● **Data in this exercise**:
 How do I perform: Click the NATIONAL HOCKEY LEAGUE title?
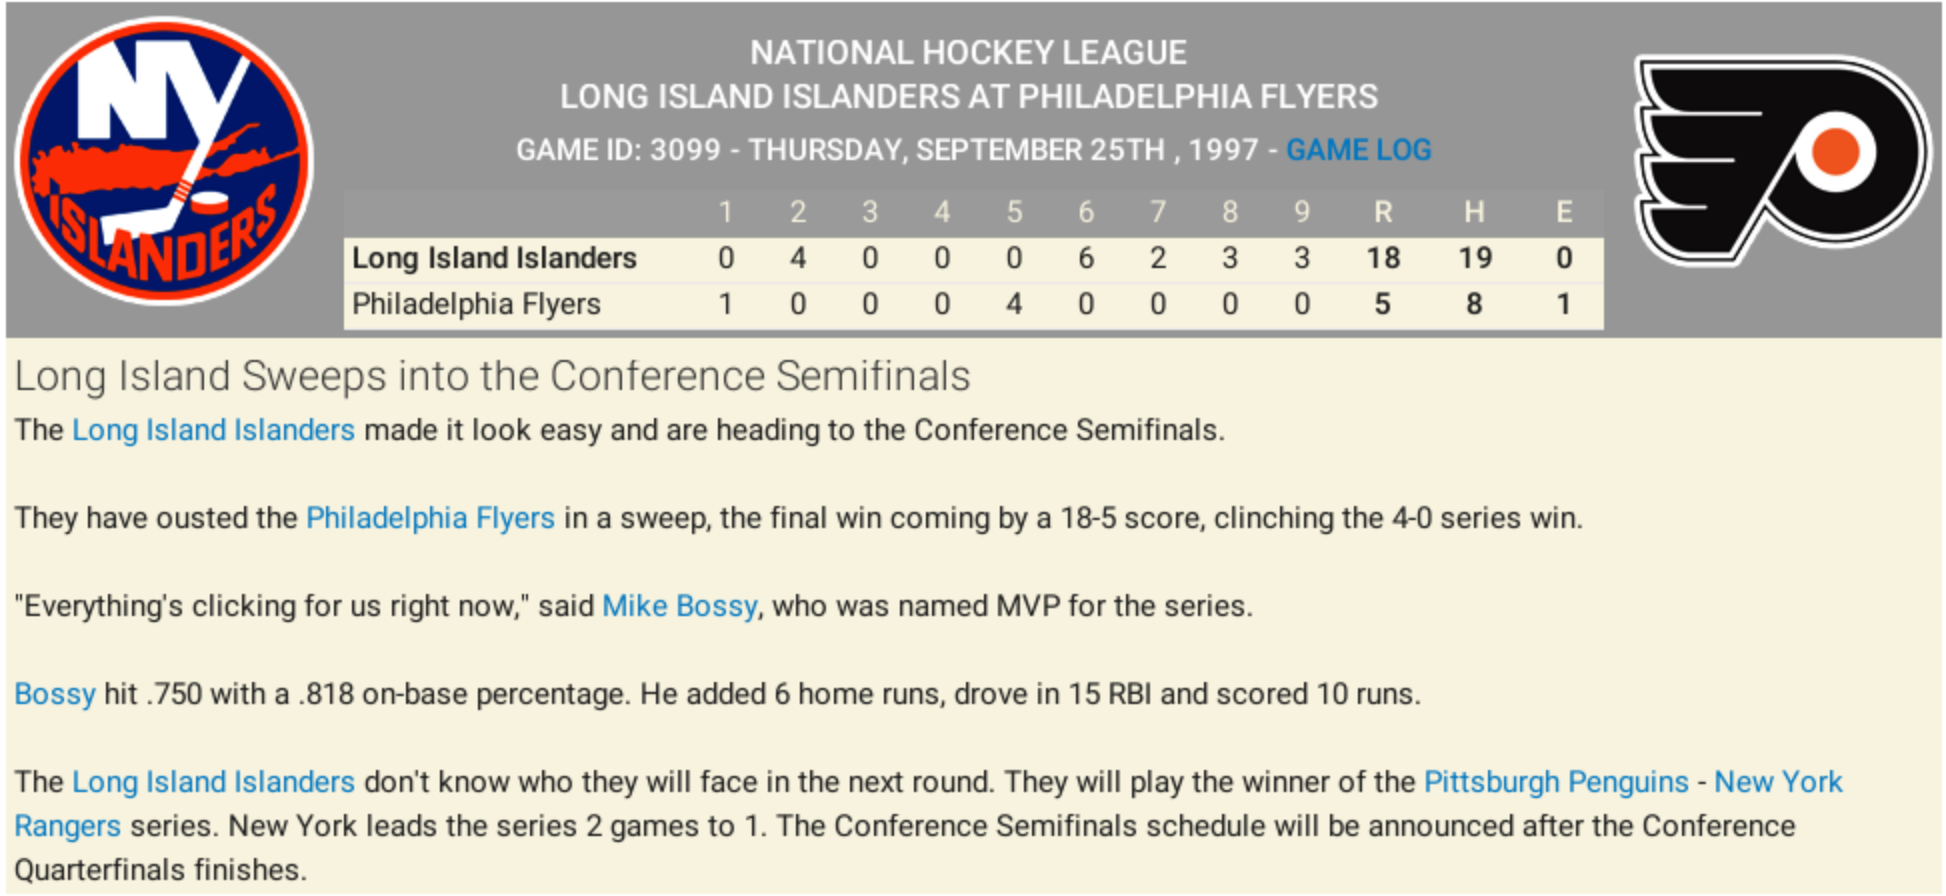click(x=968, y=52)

--

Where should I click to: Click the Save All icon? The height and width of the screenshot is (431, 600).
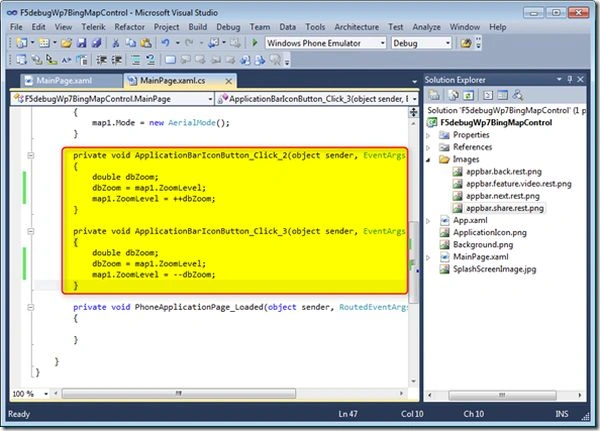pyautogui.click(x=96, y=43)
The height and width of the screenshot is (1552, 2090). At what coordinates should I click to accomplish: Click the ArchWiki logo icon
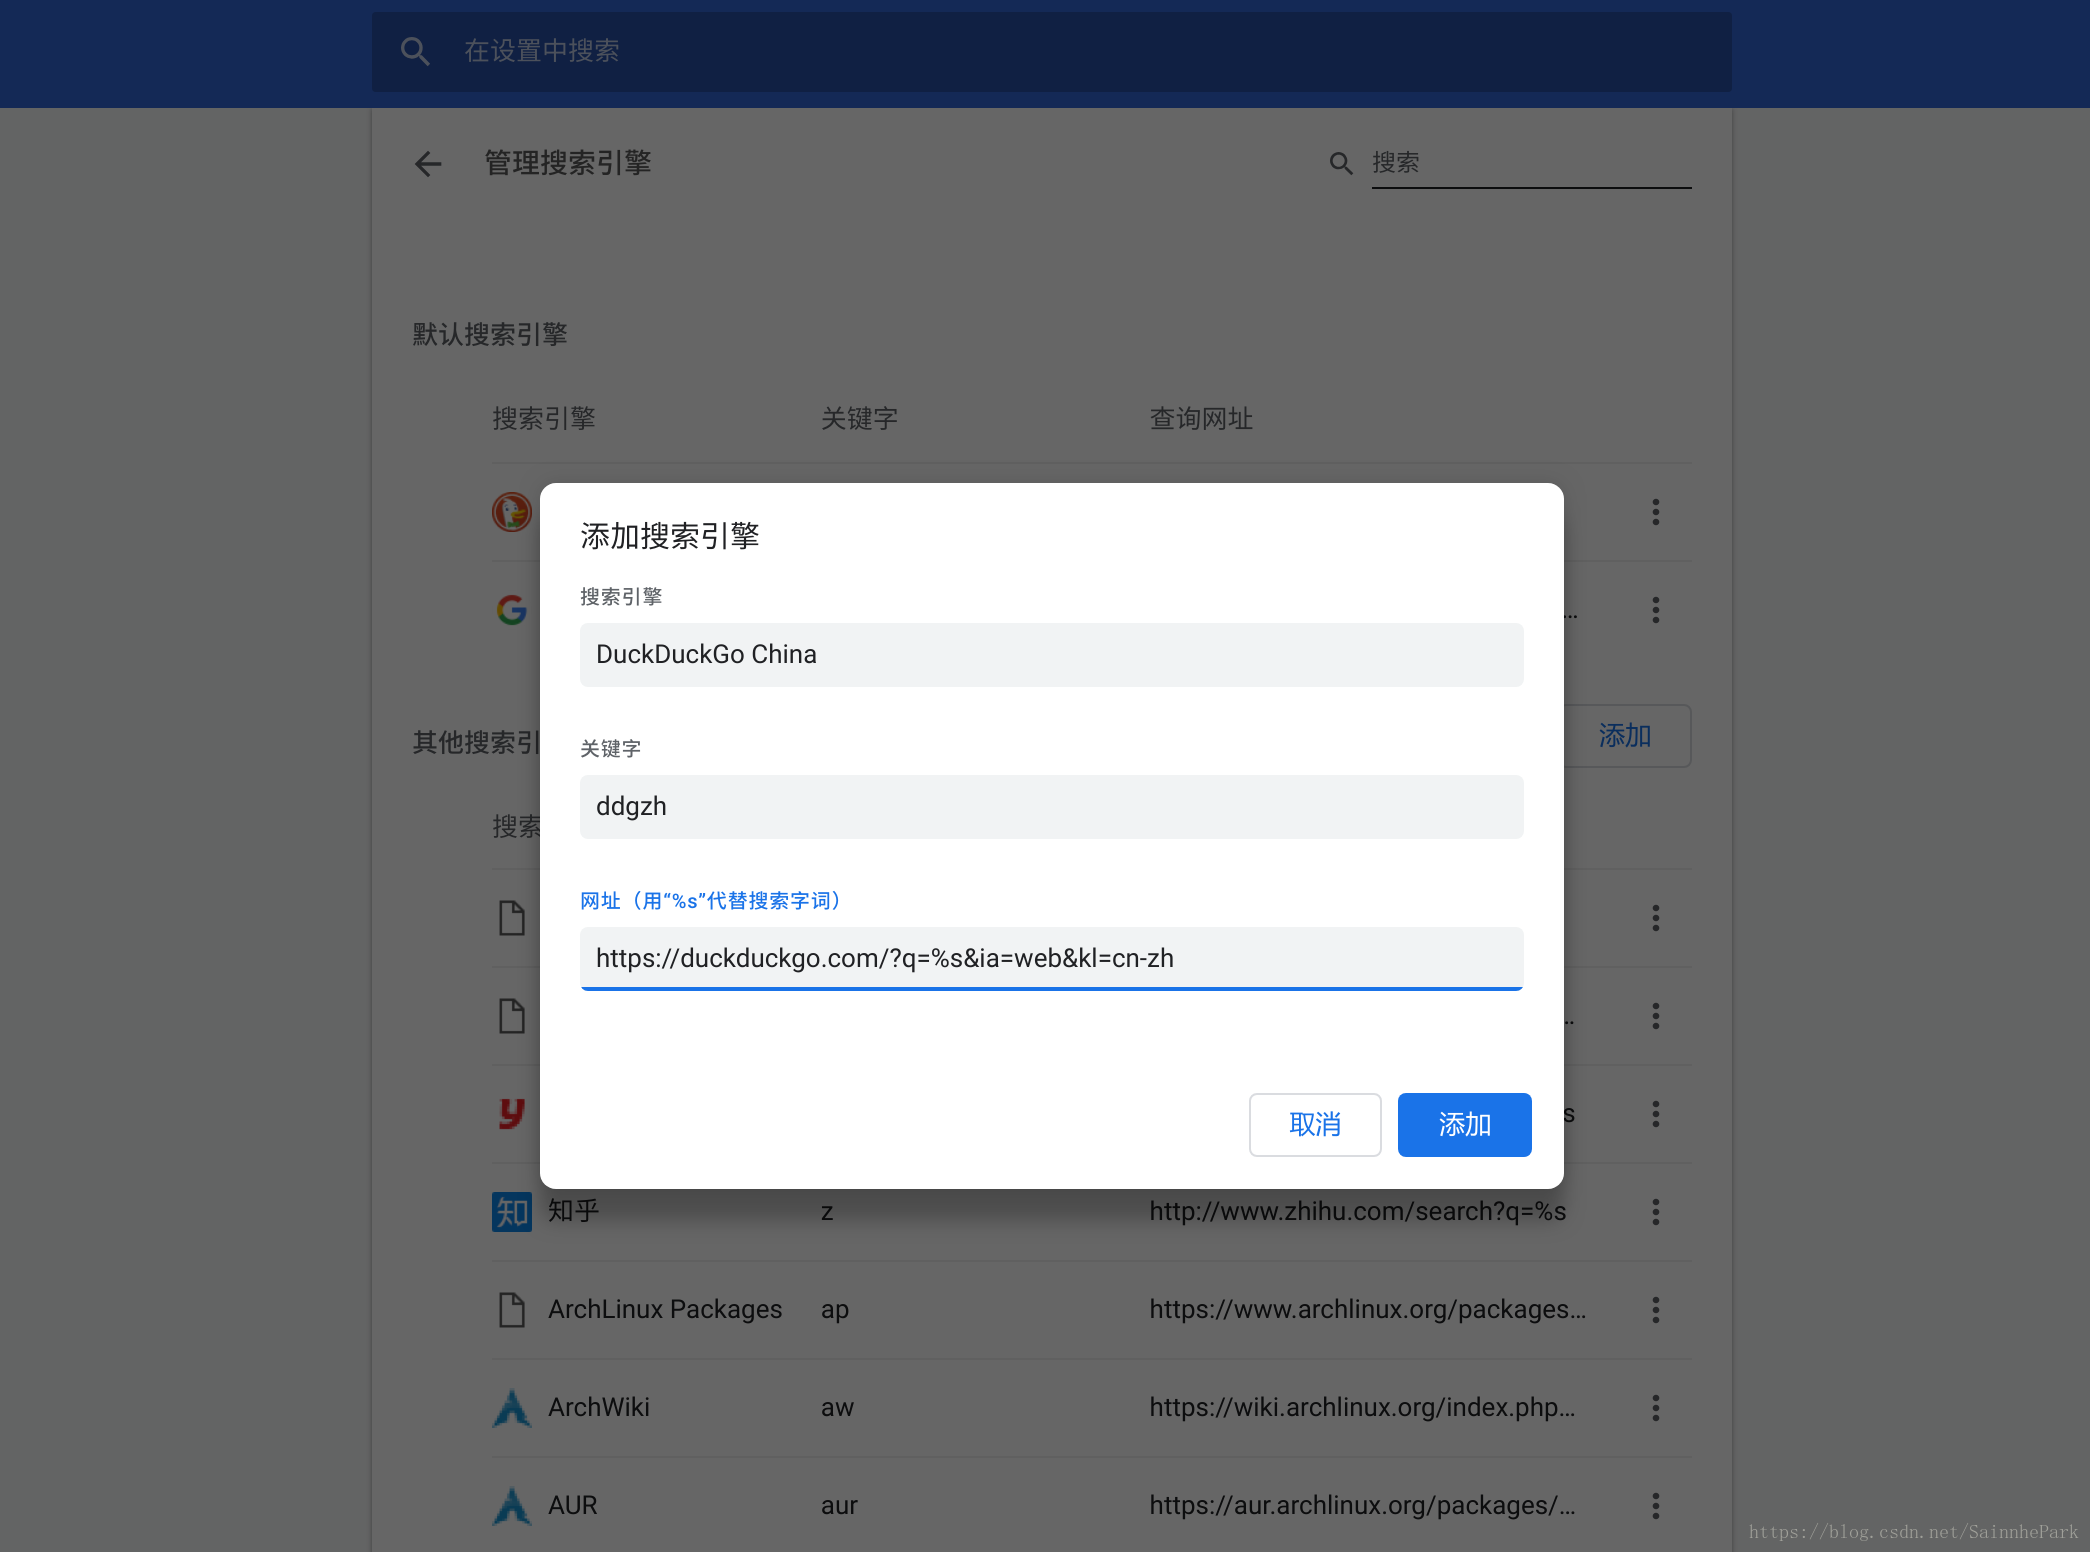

==

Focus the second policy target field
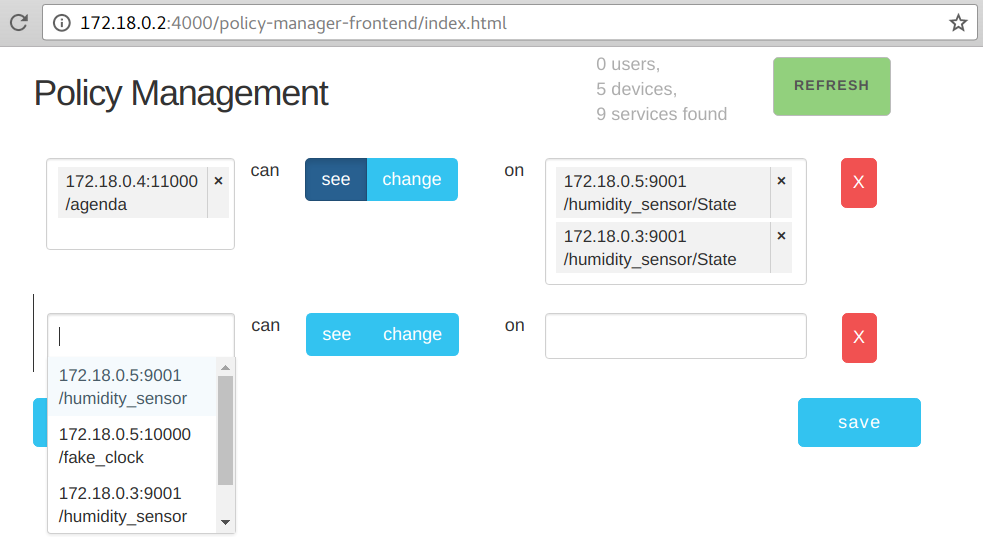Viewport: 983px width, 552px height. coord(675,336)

● **Exercise aim**: Reproduce the records verbatim, starting at the line that contains "Where should I" and stopping after the line that contains "The height and width of the screenshot is (1552, 2090).". Leave the pictures out of your answer.

● **Response to this task**:
Where should I click to: Click the Save All icon? The height and width of the screenshot is (431, 600).
pyautogui.click(x=96, y=43)
The height and width of the screenshot is (1552, 2090). At what coordinates should I click to accomplish: Click the ArchWiki logo icon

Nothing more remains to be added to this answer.